[SLUG] finance under linux

Alan L Tyree alan at austlii.edu.au
Tue Sep 9 14:21:40 CDT 2003


On Tue, 2003-09-02 at 20:16, doug foskey wrote:
> On Tuesday 02 September 2003 11:53 am, Adam Hewitt wrote:
> > Hi All,
> >
> > After cracking the shits that my mother-in-law is forever telling her
> > friends that I work with computers and ending up coming home every night
> > to fix someone elses computer problems, I have decided to get myself and
> > ABN and start charging for the privilege (and as I found out 4 weeks ago
> > that I am having my first baby the money will come in very handy too).
> >
> > Now I guess most of this will only come in useful when/if I get Debian
> > running fully under my ibook, but is anyone running their business
> > finances under linux? I am not registered for GST as this will only be a
> > part time thing, but is there any GST software under linux?

◆ PROVIDED DATA:
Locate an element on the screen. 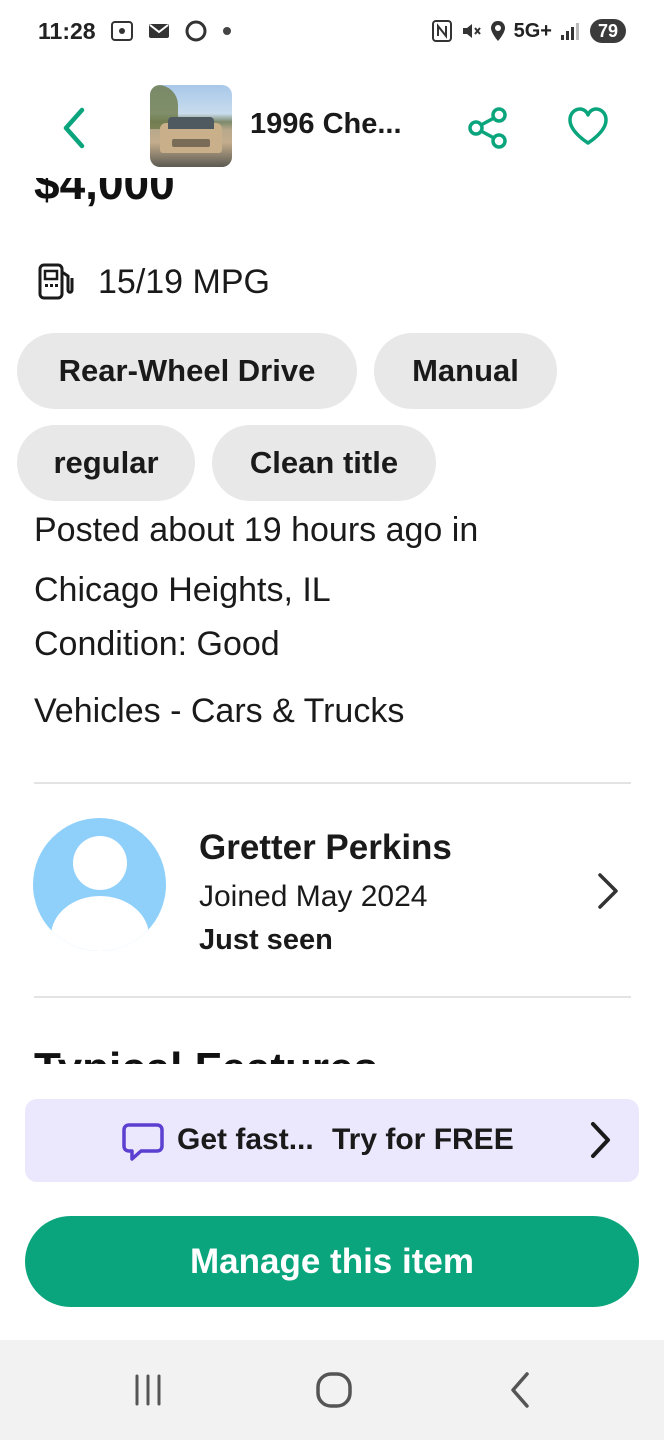 The width and height of the screenshot is (664, 1440). recents-icon is located at coordinates (148, 1390).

◆ YOUR GOAL: What comes next in the mailing list post about business finance software under Linux? Write it, picking up after its last sentence. The lines have nothing to do with the mailing list post about business finance software under Linux.

◆ RESPONSE BELOW:
> >
> > I would be very interested in finding out how/if people are doing this,
> > to what extent it works for them, any problems or advise about using
> > this software under linux and what software they are using?
> >
> > Cheers,
> >
> > Adam.
> 
> Use Gnucash! (Current version 1.8.5) (its great, mate) Come & join the 
> revolution. (It is not set up directly for GST, but could be. Until then, you 
> can transfer 1/11 of the account into a GST tracking account, so set up an 
> asset & liability pair of GST accounts that should cancel out every 
> accounting period.)
>   There are probably others that can explain better how to set it up, but 
> please copy to the gnucash list, as your explanation may go into 
> documentation to assist others. 

<SNIP>
I use GnuCash - not much of a business, really, just consulting and
royalties. The important thing is to get your account structure set up
properly. If you are currently using an accountant, talk to him/her and
try to set up your accounts as near as possible to the ones that they
use in the annual reports. It will save time/money.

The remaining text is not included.